The Ainstable meeting was attended by about 50 people from Ainstable parish and beyond, four of whom spoke at the meeting about the objections to the application on a ‘gateway’ to the Eden Valley and this included images of Blaze Fell and the application site.

Among the objectors at the meeting were Lazonby parish councillors, chairman Christine West and Andrew Miller, who said he feared an eventual 'Centre Parcs' type of development at Nord Vue.

Ainstable resident Lyndsay Wise described the application as a ‘greenwash’ and said it was in breach of 11 policy objectives in the Eden Local Plan.

The application did not offer social, environmental or economic benefits to the area, it was argued.

Issues raised by objectors include whether the current road system will cope with the 256 cars a day to the luge estimated by the developers, potential drainage problems from the site and the sewerage arrangements, and the damage to the environment and wildlife from creating the luge run alone with an estimated 710 tonnes of concrete and 1,600 tonnes of hardcore and concrete – as well as the operation of the visitor attraction

Commenting on the economic benefits of the attraction, which the developers say will create the equivalent of 15 full-time jobs, Ainstable parish council chairman Nigel Vear said the level of unemployment in the area was less than one per cent with only one person registered as unemployed in Ainstable parish and seven in Lazonby parish – and local hospitality businesses were currently struggling to fill vacancies.

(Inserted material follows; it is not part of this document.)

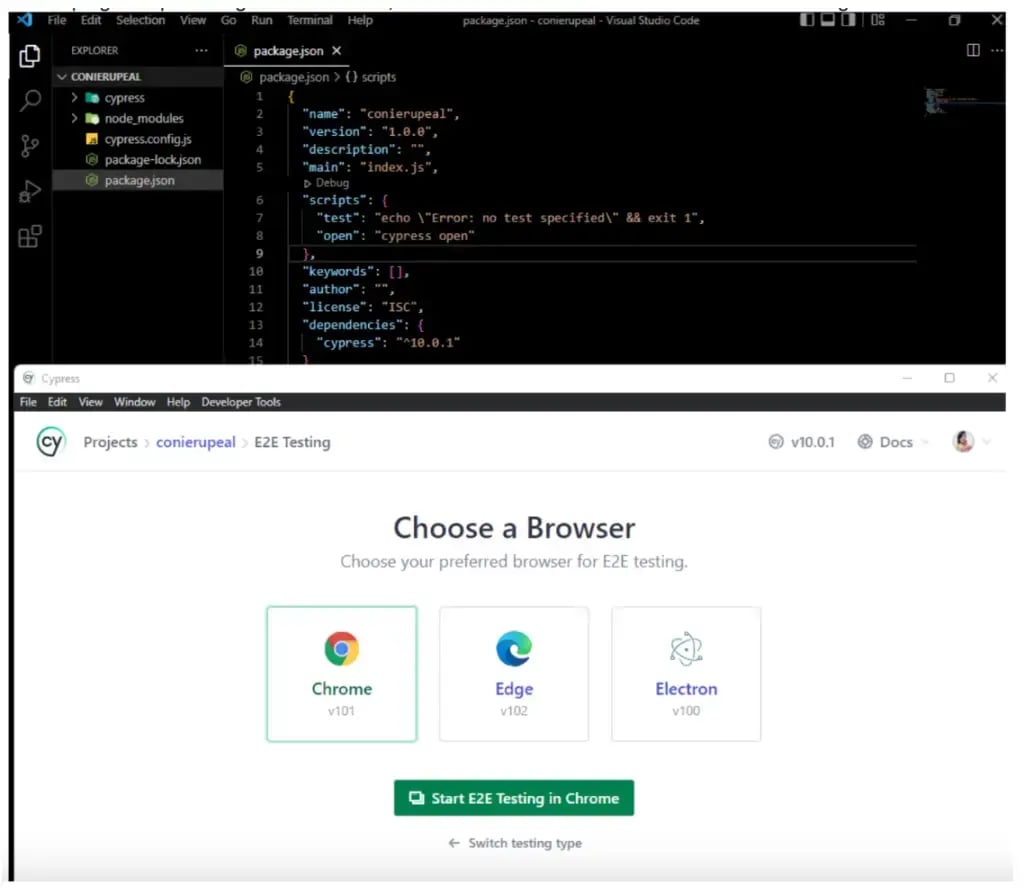This screenshot has width=1024, height=894.
Task: Expand the node_modules folder
Action: click(x=143, y=118)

Councillor Geoff Proud said the development, which he described as 'commercialisation in the Eden Valley', would only benefit two people – the developers.

Mr Holder, owner of The Quiet Site at Watermillock, has described the development as an 'exciting project'.

He said: “Fully sustainable attractions in the UK are thin on the ground but this one ticks all the green boxes.

"It will be carbon neutral, energy positive, community positive, ecology positive, zero waste, have no visual impact and little transport impact.”

He said it would be popular both locally and nationally with locals benefitting from initial complimentary and ongoing discounted rides.

In addition, schools will be offered discounted visits for science classes engaging in subjects such as gravity, friction, kinetic and potential energy.